Он пожимает плечами, и я вижу, что он думает о своей матери, о собственном решении провести лето здесь, хотя, не сомневаюсь, он мог бы устроиться на какую-нибудь интересную практику, или отправиться учиться за границу, или что там еще делают студенты Йеля на летних каникулах…
— Кстати о мамах, — говорю я, протягивая руки за спину и скручивая волосы в толстый жгут. — В прошлые выходные я с твоей познакомилась.
Брови Кейдена ползут вверх. Это ужасно неловко, но если мы собираемся дружить, то я не хочу, чтобы миссис Толбот маячила между нами, словно какая-то неприятная тайна. Хотя это и может быть больно.
— На дне рождения Тома. Она заглянула и велела мне держаться подальше от тебя.
Кейден сцепляет руки за головой и протяжно вздыхает.
— Значит, она тебя тогда видела, — говорит он. — Когда ты приходила с печеньем. Значит, мне не показалось и она действительно выглядывала в окно, когда мы шли по дорожке.
Мои губы кривятся в хмурой усмешке.
— Все в порядке, — говорит он. — Я хочу, чтобы ты поняла о моей матери кое-что: она любила Зоуи. Они были очень, очень близки. А у мамы шизофрения. Ей было чуть за двадцать, когда поставили диагноз. Никто точно не знает, как шизофрения развивается, но, поскольку вероятны генетические факторы, мои родители решились на усыновление.
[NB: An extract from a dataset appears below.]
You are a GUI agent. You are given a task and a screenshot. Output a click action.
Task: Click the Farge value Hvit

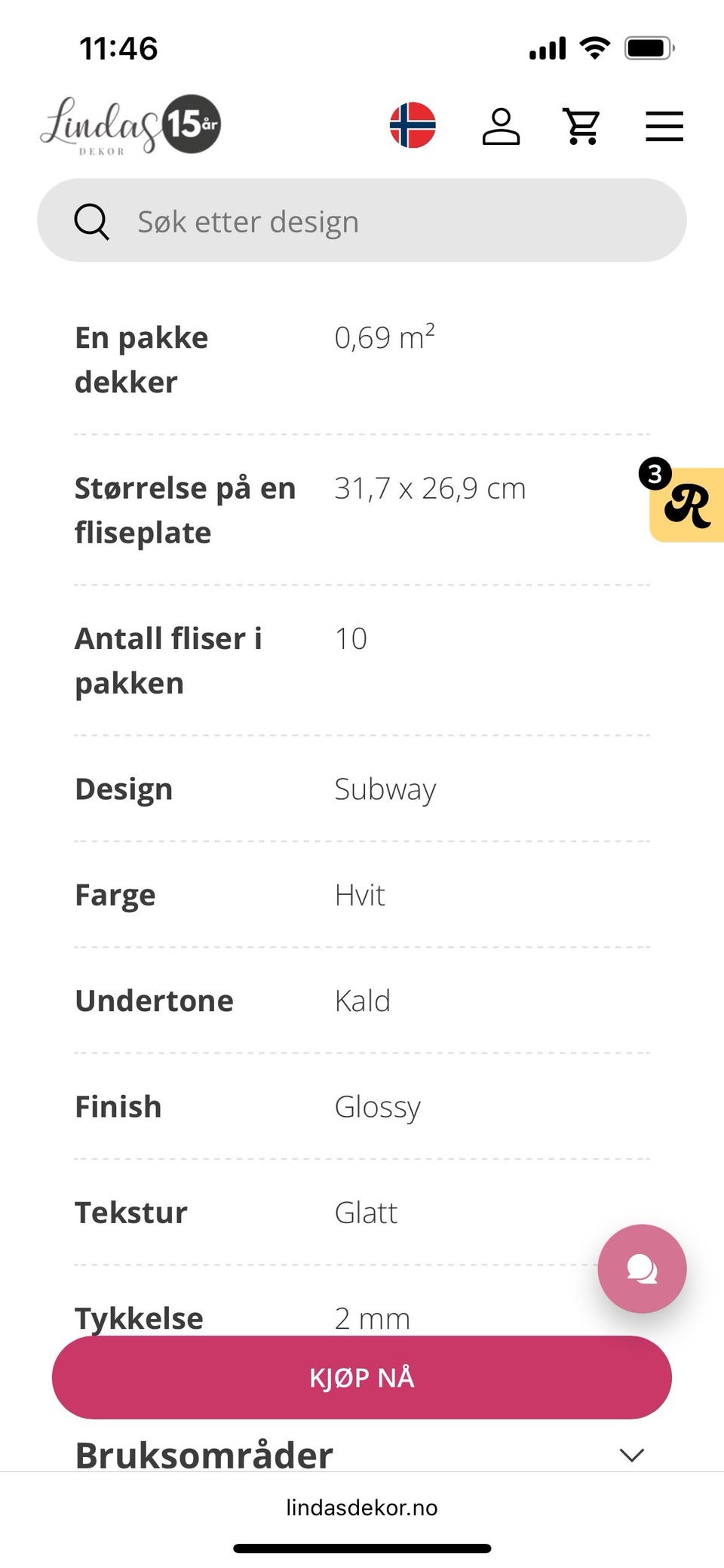(x=360, y=894)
В любом случае доктора у нее хорошие, и она находится под их наблюдением, сколько я себя помню. Но после исчезновения Зоуи симптомы резко усилились.
Я молчу с минуту, пытаясь переварить услышанное. Я мало знаю о шизофрении — только то, что это очень серьезная болезнь и ее трудно лечить.
— Звучит довольно страшно.
— Так и есть, — говорит Кейден. — Я люблю маму. Она действительно чудесная женщина. А еще с ней очень тяжело жить. А Уиндермер… — его голос затихает, он обводит взглядом кинозал. — Когда я учился в школе, дому требовался мелкий ремонт, покраска. Она все откладывала это дело.
Koгда я переехал в Нью-Хейвен, перестала пускать людей в дом. А потом завела птиц. Я был так погружен в новую жизнь в колледже, что на первом курсе, пожалуй, старался совсем не обращать на это внимания. Мне хотелось притворяться, что дома все хорошо, что с ней все хорошо. Но к Рождеству не обращать внимания стало уже невозможно. А когда исчезла Зоуи, все пошло кувырком.
— Поэтому ты сейчас дома?
— Поэтому я сейчас дома, — Кейден расцепляет пальцы, и ладони падают на колени. — Поэтому, Анна Чиккони, раз мою жизнь мы уже разобрали по косточкам, расскажи теперь что-нибудь о своей.
Он прав, я весь вечер только и делала, что задавала личные вопросы. Уже почти девять, а мы еще даже не выбрали фильм. Прежде чем вернуться к стене с дисками, я должна дать ему что-то в ответ. Частичку своего прошлого. Крошечный кусочек правды о том, какой я была.
— Пока я не приехала сюда, я не совсем контролировала свою жизнь. Помнишь, тогда в конюшне я сказала, что решила пока не пить? — он кивает. — Мы с подругой, Кейли, большую часть прошлого сентября провели на вечеринках. Я постоянно влипала в разные истории и потихоньку начала себя ненавидеть. Ненавидеть того человека, которым становилась, когда выпью.
— А какой это человек? — спрашивает Кейден.
Я глубоко вдыхаю, задумываясь, как много можно ему рассказать. Я могу уничтожить любую возможность быть вместе с ним, если это вообще когда-то было возможно. Но поняла, что больше, чем парень, мне сейчас нужен друг. Ровесник, с которым я могу поговорить. Кто-то, кто сможет понять, каково это — жить с прошлым, oi которою трудно избавиться.
— Прежняя я? Кадрила парней, которых на следующее утро даже не могла вспомнить. Допивалась до отключки. Просыпалась на чужих диванах. Не раз приезжала домой в полицейской машине, — я останавливаюсь, давая ему возможность сказать что-нибудь, осудить меня. — Моя подруга Старр жила самостоятельно с шестнадцати. Я думала, что мне хочется того, что было у нее. Полной свободы, — я пожимаю плечами. — Но свобода надоедает. Моя мама работает на двух работах. У нее нет времени нянчиться со мной. Думаю, в глубине души я просто хотела привлечь ее внимание.